Centros de saúde: Atrasos nos concursos fazem subir número de utentes sem médico de família
A situação nos centros de saúde em Portugal está a agravar-se devido ao atraso no primeiro concurso deste ano para a contratação de recém-especialistas. O número de cidadãos sem médico de família atribuído voltou a aumentar, e a situação pode piorar até ao final deste ano, avisa André Biscaia, presidente da Associação Nacional das Unidades de Saúde Familiar (USF-AN). Em junho, havia 1.605.000 pessoas sem médico de família, mais 75 mil do que em fevereiro, segundo dados do Portal da Transparência do Serviço Nacional de Saúde (SNS).

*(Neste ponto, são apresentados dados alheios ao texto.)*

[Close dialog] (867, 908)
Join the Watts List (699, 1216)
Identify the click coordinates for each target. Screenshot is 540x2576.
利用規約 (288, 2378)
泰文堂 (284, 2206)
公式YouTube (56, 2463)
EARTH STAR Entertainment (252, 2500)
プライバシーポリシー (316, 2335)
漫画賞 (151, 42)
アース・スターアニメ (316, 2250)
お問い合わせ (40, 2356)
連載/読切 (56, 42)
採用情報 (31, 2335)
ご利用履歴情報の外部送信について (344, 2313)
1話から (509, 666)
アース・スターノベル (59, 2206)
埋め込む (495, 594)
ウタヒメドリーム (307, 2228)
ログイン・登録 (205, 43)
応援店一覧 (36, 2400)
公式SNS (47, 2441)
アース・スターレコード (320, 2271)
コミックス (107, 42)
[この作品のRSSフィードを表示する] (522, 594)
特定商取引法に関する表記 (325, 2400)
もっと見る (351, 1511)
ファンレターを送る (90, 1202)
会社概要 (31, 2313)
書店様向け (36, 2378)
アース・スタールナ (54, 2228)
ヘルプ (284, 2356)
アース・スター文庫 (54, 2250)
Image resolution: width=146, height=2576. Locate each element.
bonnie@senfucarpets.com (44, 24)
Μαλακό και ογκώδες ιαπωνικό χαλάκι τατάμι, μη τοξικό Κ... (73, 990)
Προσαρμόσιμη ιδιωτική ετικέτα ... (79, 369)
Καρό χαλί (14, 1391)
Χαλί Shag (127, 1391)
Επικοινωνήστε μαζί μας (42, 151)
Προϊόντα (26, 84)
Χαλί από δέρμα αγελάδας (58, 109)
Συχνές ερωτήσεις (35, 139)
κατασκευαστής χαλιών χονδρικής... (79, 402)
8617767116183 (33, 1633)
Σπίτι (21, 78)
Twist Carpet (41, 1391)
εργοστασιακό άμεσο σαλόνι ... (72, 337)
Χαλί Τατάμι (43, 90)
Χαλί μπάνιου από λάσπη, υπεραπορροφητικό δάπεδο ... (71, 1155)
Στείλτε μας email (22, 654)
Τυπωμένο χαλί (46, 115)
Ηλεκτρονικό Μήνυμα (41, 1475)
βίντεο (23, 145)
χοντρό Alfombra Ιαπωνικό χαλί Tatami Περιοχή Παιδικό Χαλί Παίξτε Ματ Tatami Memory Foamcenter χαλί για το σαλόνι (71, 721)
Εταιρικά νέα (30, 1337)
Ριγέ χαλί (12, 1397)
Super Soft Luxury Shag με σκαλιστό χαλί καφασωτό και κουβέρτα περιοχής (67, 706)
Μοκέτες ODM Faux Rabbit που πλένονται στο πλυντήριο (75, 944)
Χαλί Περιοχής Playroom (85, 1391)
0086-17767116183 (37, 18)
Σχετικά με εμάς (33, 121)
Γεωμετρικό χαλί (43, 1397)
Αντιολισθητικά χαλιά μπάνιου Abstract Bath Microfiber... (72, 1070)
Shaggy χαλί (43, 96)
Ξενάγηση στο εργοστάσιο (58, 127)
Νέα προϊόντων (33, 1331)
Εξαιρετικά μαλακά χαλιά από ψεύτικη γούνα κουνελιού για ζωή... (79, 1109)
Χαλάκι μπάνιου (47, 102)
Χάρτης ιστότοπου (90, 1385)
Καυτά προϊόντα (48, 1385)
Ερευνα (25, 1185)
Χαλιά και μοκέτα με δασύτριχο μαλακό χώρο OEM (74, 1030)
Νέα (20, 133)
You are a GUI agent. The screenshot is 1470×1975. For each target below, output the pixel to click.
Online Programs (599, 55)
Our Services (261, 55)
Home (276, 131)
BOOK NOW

O número de cidadãos com e sem médico de família oscila mensalmente devido às saídas do SNS, por aposentação e outros motivos. Com a nova organização em Unidades Locais de Saúde (ULS), o Governo mudou as regras, transferindo o recrutamento dos jovens especialistas para as 39 ULS do país, em vez de realizar concursos centralizados.
“Estamos a meio de julho e só agora as primeiras ULS começaram a publicar a abertura dos respetivos concursos,” afirma André Biscaia em entrevista ao Público. “Os recém-especialistas têm agora, com muitos já de férias, que responder em cinco dias úteis e enviar currículos de dez páginas.” Cada ULS é obrigada a constituir um júri com três médicos efetivos e dois suplentes, que serão desviados da sua atividade normal, nomeadamente consultas, em pleno verão, uma altura em que as necessidades de profissionais aumentam.
Se as previsões mais pessimistas se concretizarem, no final deste ano poderá haver “menos 500 médicos de família, a juntar aos mais de 700 que já faltam atualmente”. Este número poderá chegar a 1200, considerando as aposentações, ausências prolongadas e saídas para o setor privado ou estrangeiro. “O atraso na abertura dos concursos é um dos principais motivos para a saída de jovens médicos de família do SNS,” corrobora João Rodrigues, ex-coordenador do grupo de trabalho para a reforma dos cuidados de saúde primários.
O Sindicato Independente dos Médicos (SIM) e a Federação Nacional dos Médicos já tinham alertado para este problema. “O concurso já devia ter sido aberto há muito tempo e isto está a causar imensa confusão. Devia ter sido feito como nos outros anos e depois mudava-se,” defende Carlos Cortes, bastonário da Ordem dos Médicos.
Os dados do Portal da Transparência do SNS indicam que, em maio, o número de pessoas com médico de família atribuído era o mais baixo desde 2016. O número de cidadãos sem médico de família também inverteu a tendência de descida. “Isso está a acontecer porque não há mais médicos de família no SNS,” sublinha António Luz Pereira, vice-presidente da Associação Portuguesa de Medicina Geral e Familiar.
“O plano de emergência era uma oportunidade para mobilizar mais recursos para os cuidados de saúde primários. Mas não vemos ali medidas que façam regressar médicos de família ao SNS,” critica Pereira. “O facto de não haver medidas específicas para esta área já é, por si só, uma decisão política com impacto na população.”
Em 2023, o concurso da primeira época foi aberto no início de maio e, no início de junho, os médicos estavam colocados. Com a mudança de regras este ano, ninguém consegue prever quando é que este processo estará concluído. O Ministério da Saúde reconheceu o atraso, mas afirma que “o processo de contratação já está a decorrer”.
“Estamos numa situação em que as saídas de médicos poderiam ser compensadas pela entrada dos novos especialistas, mas como o concurso está atrasado, serão cada vez mais os que decidem não ficar no SNS,” frisa André Biscaia.